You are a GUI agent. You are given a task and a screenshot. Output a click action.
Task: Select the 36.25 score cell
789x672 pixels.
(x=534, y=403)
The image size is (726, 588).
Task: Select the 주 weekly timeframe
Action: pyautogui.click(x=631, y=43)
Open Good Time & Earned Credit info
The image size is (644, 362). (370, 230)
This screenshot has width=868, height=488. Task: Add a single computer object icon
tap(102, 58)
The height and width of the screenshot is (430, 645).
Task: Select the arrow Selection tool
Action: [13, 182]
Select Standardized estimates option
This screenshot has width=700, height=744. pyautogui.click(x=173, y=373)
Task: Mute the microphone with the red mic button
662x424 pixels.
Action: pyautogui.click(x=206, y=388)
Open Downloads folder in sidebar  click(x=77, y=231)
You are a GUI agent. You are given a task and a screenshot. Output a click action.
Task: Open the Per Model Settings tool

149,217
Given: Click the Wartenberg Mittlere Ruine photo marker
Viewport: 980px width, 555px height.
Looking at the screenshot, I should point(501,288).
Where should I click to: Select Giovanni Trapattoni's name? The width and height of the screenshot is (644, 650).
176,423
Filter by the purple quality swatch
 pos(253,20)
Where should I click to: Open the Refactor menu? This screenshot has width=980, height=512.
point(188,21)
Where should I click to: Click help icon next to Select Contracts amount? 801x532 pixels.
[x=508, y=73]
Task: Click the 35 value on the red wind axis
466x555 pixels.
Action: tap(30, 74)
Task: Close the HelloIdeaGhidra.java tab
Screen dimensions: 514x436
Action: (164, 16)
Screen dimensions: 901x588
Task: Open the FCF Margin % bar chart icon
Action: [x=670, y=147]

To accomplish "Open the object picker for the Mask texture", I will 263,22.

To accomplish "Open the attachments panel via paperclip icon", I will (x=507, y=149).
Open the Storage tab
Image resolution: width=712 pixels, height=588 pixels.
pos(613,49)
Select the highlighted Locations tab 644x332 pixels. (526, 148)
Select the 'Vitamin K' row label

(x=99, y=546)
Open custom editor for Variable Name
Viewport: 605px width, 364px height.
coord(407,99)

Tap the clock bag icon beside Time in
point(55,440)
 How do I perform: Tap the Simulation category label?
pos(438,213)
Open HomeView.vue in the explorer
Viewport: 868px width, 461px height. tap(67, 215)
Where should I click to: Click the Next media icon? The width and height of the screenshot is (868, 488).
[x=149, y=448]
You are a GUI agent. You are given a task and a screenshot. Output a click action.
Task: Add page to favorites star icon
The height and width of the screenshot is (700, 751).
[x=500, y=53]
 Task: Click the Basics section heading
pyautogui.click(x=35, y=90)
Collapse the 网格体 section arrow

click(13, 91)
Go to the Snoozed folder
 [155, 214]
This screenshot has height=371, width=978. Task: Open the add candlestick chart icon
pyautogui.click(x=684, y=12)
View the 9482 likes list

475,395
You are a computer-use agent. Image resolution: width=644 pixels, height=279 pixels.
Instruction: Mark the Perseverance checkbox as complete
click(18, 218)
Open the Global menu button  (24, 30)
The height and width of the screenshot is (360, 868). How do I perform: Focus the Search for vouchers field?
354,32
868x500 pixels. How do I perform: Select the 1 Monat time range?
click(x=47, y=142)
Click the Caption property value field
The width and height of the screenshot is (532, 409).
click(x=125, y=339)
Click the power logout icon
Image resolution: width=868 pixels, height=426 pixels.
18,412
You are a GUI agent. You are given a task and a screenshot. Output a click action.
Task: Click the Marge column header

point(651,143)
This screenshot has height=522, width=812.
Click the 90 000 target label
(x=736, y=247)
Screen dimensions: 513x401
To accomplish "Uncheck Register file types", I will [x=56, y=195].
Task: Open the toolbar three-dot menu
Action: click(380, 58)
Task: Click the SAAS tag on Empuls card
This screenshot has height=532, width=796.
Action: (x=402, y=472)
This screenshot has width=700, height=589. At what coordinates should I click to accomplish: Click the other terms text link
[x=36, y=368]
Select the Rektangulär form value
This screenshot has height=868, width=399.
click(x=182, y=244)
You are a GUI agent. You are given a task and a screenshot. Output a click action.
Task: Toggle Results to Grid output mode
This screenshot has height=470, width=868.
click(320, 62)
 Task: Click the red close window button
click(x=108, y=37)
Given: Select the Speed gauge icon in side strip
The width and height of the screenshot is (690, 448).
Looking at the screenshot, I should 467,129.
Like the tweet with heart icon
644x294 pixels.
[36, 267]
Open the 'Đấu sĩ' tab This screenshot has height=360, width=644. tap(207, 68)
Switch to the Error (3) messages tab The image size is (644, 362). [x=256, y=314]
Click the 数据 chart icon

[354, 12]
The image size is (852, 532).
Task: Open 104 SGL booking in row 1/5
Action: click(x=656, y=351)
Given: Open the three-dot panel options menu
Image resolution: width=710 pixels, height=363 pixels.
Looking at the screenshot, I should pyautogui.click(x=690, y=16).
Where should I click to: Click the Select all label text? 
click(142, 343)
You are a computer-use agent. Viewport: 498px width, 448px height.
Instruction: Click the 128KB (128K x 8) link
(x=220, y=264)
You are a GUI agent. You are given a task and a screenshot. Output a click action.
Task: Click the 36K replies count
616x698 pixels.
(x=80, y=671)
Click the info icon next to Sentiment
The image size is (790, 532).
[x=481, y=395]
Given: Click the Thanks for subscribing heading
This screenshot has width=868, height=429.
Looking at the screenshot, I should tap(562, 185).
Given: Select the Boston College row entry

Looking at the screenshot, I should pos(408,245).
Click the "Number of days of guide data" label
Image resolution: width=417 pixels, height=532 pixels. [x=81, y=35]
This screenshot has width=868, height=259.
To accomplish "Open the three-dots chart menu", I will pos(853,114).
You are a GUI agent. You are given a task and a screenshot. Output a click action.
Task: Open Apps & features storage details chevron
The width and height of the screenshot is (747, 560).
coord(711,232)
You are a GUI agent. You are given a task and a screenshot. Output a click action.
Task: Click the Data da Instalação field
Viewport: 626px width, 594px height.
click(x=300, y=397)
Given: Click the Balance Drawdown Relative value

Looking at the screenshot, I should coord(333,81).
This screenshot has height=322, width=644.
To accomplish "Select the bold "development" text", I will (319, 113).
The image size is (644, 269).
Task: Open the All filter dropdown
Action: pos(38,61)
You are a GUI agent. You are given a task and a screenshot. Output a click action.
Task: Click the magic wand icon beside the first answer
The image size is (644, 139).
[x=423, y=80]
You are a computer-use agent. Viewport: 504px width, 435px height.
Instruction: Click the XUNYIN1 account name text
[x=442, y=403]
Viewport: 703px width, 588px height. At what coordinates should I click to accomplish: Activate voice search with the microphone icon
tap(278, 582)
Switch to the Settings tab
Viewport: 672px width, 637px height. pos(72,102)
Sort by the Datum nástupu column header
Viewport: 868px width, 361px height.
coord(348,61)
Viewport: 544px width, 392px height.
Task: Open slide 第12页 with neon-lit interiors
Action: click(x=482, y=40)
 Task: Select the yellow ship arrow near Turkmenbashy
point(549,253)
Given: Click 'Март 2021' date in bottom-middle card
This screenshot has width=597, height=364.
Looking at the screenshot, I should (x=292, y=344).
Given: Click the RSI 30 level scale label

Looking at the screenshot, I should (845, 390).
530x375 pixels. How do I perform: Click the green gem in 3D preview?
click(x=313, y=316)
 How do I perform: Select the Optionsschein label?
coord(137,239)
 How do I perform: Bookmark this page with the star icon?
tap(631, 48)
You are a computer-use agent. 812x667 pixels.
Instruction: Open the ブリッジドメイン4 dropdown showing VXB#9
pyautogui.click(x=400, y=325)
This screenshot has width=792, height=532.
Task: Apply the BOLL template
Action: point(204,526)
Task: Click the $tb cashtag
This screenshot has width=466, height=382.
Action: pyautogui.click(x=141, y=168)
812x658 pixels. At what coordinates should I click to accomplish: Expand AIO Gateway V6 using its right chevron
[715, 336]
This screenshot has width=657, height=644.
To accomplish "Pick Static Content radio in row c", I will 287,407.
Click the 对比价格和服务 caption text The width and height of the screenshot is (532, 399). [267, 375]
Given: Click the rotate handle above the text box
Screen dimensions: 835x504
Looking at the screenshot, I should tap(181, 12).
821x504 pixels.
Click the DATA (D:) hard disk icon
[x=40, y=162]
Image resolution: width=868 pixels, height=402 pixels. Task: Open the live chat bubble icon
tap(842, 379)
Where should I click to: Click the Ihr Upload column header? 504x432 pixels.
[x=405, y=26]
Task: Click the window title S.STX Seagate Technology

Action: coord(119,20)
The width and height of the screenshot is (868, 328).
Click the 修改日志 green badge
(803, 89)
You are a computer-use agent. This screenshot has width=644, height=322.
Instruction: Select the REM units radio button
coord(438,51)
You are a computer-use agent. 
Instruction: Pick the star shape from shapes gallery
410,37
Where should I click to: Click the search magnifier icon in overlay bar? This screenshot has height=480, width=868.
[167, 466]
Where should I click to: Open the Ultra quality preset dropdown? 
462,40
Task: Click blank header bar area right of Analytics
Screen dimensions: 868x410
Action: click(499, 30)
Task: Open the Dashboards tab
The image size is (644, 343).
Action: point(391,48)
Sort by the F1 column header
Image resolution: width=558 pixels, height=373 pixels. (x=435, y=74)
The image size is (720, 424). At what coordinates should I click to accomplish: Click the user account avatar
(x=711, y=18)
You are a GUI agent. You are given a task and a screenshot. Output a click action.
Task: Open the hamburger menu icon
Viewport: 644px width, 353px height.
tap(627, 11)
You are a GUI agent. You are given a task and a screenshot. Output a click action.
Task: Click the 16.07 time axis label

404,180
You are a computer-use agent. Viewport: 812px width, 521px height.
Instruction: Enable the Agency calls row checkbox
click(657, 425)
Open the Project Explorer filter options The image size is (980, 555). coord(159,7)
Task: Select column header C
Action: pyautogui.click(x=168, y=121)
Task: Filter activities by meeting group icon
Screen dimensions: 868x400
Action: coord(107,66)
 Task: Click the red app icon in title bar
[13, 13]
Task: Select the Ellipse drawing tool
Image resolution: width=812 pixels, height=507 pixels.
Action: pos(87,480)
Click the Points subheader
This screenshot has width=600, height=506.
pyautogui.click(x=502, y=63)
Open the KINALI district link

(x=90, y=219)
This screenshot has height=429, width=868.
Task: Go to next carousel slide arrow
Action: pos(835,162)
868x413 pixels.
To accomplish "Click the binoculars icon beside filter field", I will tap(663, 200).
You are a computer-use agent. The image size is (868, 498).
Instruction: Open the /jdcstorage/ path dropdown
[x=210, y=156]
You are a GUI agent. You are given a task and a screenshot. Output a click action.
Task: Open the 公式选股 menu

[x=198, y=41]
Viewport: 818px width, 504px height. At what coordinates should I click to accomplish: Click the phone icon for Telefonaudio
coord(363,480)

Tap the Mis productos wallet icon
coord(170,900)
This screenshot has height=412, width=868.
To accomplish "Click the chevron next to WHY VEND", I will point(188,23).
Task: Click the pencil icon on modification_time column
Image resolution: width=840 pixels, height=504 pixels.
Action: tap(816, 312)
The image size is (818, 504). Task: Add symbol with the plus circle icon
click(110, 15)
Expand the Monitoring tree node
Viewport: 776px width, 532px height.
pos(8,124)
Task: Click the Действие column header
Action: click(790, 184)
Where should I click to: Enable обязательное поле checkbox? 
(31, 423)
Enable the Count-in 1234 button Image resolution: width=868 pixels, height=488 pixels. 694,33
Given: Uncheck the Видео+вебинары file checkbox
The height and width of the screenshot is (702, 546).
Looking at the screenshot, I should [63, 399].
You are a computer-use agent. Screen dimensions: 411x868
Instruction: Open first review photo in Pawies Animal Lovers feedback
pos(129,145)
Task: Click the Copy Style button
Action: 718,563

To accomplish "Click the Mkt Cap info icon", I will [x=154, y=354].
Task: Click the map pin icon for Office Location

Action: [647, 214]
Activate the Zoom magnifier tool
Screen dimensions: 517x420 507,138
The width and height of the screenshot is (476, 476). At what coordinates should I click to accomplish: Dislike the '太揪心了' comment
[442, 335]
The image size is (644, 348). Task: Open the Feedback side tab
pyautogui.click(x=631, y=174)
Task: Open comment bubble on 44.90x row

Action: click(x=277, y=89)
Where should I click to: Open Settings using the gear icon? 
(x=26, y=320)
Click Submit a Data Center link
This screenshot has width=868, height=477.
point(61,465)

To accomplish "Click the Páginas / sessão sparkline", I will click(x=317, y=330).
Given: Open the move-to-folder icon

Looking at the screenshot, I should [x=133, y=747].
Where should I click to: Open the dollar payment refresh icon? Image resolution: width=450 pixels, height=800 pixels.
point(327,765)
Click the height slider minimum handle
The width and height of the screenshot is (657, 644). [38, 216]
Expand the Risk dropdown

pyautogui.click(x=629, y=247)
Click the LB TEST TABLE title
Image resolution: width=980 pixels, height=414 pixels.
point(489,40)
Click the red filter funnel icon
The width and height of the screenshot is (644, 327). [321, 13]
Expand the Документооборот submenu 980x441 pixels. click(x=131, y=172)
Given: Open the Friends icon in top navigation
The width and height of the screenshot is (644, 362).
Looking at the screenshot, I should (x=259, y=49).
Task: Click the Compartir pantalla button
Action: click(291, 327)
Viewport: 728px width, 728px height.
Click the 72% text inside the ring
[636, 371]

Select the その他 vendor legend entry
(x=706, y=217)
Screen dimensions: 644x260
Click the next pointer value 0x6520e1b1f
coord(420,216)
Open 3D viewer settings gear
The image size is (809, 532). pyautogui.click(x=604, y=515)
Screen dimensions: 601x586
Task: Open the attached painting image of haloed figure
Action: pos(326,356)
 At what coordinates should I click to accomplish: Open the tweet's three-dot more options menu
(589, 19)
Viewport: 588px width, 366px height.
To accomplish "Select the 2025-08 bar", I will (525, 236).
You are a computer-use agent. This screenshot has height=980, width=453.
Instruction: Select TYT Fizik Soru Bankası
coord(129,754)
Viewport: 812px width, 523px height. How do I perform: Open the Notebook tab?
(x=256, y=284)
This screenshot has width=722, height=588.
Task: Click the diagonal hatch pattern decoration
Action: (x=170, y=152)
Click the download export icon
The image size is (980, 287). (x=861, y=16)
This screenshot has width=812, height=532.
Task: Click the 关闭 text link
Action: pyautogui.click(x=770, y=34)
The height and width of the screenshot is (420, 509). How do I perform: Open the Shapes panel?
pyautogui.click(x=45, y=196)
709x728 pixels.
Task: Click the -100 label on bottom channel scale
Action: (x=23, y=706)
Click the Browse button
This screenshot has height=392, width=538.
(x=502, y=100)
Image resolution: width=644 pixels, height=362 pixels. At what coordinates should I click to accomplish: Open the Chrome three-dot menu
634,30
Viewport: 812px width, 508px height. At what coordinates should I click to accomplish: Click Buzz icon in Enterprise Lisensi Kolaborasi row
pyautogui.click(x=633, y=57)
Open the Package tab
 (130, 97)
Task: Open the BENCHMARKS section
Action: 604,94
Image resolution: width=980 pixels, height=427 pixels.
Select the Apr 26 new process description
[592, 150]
==*==
▸ Instructions for the task: Taking the line with "Task: Click the red close window button" as the first and the line with "Open the 'Đấu" as the last, retype that stretch of the data above exactly, with no other lines.

▸ Task response:
 Task: Click the red close window button
click(x=108, y=37)
Given: Select the Speed gauge icon in side strip
The width and height of the screenshot is (690, 448).
Looking at the screenshot, I should 467,129.
Like the tweet with heart icon
644x294 pixels.
[36, 267]
Open the 'Đấu sĩ' tab This screenshot has height=360, width=644. tap(207, 68)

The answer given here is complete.